# Audio translator



This notebook tests certain features from NeMo in the form of an audio translator. The translator takes in an audio file, and converts it into an audio file in the target language. 

# How does it work?

The audio translator:

*   Converts audio to written text using ASR
*   Translates the written text to the target language
*   Creates a TTS audio file in the target language from the translated text


For GPU purposes, this notebook works best on Google Colab with a recording that isn't too long (under 1 minute). 

If you you run into issues with your own recording, see if you can find a shorter one to check if that works. 

# Importing the tools used

First, let's install and import the right collections.

In [None]:
!pip install nemo_toolkit[all]

In [None]:
# From NeMo, we import the following:

# Import NeMo and it's ASR, NLP and TTS collections
import nemo
# Import Speech Recognition collection
import nemo.collections.asr as nemo_asr
# Import Natural Language Processing colleciton
import nemo.collections.nlp as nemo_nlp
# Import Speech Synthesis collection
import nemo.collections.tts as nemo_tts

# To listen to our audio files
import IPython

Next, we need to clarify which specific models from our collections we'd like to use.

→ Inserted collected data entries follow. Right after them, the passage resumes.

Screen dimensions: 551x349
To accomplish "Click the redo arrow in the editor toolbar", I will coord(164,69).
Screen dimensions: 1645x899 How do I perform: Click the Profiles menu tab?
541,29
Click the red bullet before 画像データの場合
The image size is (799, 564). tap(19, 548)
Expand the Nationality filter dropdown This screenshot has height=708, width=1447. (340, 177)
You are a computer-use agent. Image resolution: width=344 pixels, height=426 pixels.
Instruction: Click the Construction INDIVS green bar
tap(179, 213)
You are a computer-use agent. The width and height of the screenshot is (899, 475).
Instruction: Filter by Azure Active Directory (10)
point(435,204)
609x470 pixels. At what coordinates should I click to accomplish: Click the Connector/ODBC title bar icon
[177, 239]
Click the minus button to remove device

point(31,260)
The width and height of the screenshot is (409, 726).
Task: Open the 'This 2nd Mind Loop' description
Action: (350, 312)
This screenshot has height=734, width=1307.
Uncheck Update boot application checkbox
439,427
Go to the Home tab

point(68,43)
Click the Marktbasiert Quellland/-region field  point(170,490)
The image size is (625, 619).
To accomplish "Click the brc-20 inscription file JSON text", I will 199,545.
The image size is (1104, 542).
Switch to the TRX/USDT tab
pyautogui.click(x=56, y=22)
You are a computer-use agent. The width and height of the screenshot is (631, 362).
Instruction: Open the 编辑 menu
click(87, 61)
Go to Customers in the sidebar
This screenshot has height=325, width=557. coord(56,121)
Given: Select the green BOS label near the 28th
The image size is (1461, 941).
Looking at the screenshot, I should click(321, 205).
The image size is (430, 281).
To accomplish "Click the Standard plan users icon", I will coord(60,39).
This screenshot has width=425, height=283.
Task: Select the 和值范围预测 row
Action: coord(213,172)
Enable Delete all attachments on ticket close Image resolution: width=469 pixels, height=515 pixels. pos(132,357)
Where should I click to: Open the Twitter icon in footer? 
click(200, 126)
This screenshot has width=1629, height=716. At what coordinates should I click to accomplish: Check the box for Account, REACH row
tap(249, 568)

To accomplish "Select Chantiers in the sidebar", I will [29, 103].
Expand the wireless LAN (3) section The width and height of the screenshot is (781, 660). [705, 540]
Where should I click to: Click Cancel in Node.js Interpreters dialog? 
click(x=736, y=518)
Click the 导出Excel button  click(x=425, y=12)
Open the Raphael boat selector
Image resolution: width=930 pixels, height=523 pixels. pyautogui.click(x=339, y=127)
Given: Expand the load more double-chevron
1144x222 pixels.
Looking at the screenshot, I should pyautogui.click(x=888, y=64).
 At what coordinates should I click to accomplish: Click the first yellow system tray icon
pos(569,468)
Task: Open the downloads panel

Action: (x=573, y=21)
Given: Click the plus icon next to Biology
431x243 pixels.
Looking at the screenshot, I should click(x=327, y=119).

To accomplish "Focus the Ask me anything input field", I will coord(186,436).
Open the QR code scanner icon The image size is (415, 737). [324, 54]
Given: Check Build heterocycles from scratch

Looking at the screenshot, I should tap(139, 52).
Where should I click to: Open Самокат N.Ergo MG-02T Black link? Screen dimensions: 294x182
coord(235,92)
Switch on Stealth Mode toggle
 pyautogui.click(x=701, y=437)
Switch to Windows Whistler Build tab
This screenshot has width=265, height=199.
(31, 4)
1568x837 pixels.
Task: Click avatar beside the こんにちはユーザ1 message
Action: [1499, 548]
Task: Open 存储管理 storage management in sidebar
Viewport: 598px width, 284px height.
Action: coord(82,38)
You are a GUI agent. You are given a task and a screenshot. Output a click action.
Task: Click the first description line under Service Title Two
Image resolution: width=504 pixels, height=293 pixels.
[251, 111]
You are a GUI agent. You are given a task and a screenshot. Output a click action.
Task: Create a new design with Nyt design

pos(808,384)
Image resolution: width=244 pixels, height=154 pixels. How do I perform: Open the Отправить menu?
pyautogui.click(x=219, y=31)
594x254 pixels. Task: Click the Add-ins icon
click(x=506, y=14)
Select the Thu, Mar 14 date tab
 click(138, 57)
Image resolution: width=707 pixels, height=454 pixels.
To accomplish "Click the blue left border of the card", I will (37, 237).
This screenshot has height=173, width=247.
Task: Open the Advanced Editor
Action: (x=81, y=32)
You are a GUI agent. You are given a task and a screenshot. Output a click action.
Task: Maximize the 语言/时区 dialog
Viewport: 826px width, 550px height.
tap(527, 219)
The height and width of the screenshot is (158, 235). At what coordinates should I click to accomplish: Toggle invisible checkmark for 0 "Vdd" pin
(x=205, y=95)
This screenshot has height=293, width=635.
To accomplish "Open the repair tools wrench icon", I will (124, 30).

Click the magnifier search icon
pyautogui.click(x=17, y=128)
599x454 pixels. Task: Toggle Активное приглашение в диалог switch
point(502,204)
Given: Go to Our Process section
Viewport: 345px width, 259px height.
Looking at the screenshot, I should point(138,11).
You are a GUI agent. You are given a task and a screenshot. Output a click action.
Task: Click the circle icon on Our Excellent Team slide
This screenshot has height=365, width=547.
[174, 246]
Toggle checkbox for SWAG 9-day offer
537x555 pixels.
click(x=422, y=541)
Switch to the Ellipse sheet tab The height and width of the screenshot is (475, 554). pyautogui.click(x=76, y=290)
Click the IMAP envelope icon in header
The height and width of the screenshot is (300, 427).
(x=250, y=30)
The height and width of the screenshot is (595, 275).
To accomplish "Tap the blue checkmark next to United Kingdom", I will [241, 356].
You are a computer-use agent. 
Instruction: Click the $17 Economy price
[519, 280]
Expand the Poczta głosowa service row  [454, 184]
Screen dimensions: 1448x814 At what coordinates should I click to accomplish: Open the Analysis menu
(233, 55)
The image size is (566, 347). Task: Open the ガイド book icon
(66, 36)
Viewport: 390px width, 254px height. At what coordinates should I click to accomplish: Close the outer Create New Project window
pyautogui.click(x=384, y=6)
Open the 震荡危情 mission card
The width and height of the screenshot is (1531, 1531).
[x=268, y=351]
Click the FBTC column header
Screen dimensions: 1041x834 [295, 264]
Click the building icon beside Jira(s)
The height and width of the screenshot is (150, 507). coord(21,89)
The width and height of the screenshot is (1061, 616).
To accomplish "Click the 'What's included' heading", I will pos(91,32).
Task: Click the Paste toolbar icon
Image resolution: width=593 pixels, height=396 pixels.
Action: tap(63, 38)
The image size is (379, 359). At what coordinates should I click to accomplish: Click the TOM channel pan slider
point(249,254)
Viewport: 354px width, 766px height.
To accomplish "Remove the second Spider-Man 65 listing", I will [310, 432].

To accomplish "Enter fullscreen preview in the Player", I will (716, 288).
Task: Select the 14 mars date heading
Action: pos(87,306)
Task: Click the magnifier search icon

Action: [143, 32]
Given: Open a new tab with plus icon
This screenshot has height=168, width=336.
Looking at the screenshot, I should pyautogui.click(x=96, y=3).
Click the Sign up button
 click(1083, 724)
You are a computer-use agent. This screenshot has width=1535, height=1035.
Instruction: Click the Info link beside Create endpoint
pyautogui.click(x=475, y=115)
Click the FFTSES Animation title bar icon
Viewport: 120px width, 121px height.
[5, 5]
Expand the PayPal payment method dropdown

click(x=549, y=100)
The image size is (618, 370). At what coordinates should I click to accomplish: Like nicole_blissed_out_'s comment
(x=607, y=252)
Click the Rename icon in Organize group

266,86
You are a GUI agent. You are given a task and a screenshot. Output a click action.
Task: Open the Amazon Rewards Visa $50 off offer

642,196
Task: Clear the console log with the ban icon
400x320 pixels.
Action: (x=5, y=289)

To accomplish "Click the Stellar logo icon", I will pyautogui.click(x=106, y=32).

In our example, we use a Spanish recording as input, and we want our output to be in English.

We need


*   An ASR model in the language of our audiofile
*   A translation model that translates from the language of our audiofile to our target language
*   A spectogram generator in our target language
*   A vocoder that can turn our spectogram into an audiofile





In [None]:
# Speech Recognition model 
asr_model = nemo_asr.models.EncDecCTCModel.from_pretrained(model_name="stt_es_quartznet15x5").cuda()

# Neural Machine Translation model 
nmt_model = nemo_nlp.models.MTEncDecModel.from_pretrained(model_name='nmt_es_en_transformer12x2').cuda()

# Spectrogram generator which takes text as an input and produces spectrogram
spectrogram_generator = nemo_tts.models.FastPitchModel.from_pretrained(model_name="tts_en_fastpitch").cuda()

# Vocoder model which takes spectrogram and produces actual audio
vocoder = nemo_tts.models.HifiGanModel.from_pretrained(model_name="tts_hifigan").cuda()

In [None]:
# # If you'd like to use this with other models uncomment this block
# nemo_nlp.models.MTEncDecModel.list_available_models()
# nemo_asr.models.EncDecCTCModel.list_available_models()

# Let's start translating

Add the path to the audio file you would like to have translated.

In [None]:
# Feel free to add your own audio here, but if you don't have an audio sample yet, you can use the following
!wget 'https://www.lightbulblanguages.co.uk/resources/sp-audio/tengo-once-anos.mp3'

In [None]:
# Download audio sample which we'll try
# IMPORTANT: The audio must be mono with 16Khz sampling rate
audio_sample = 'tengo-once-anos.mp3'

# To listen it, click on the play button below
IPython.display.Audio(audio_sample)

Next, we'll transcribe the text from the audio sample and print the transcribed text. 

In [None]:
transcribed_text = asr_model.transcribe([audio_sample])
print(transcribed_text)

Transcribing:   0%|          | 0/1 [00:00<?, ?it/s]

['tengo once años']


Then, we translate the transcribed text to our target language.

In [None]:
english_text = nmt_model.translate(transcribed_text)
print(english_text)

["I'm eleven years old"]


Lastly, we convert the translated into speech using a spectogram generator and a vocoder. 

In [None]:
# A helper function which combines FastPitch and HifiGan to go directly from 
# text to audio
def text_to_audio(text):
  parsed = spectrogram_generator.parse(text)
  spectrogram = spectrogram_generator.generate_spectrogram(tokens=parsed)
  audio = vocoder.convert_spectrogram_to_audio(spec=spectrogram)
  return audio.to('cpu').detach().numpy()

Now we have our output

In [None]:
# Listen to generated audio in English
IPython.display.Audio(text_to_audio(english_text[0]), rate=22050)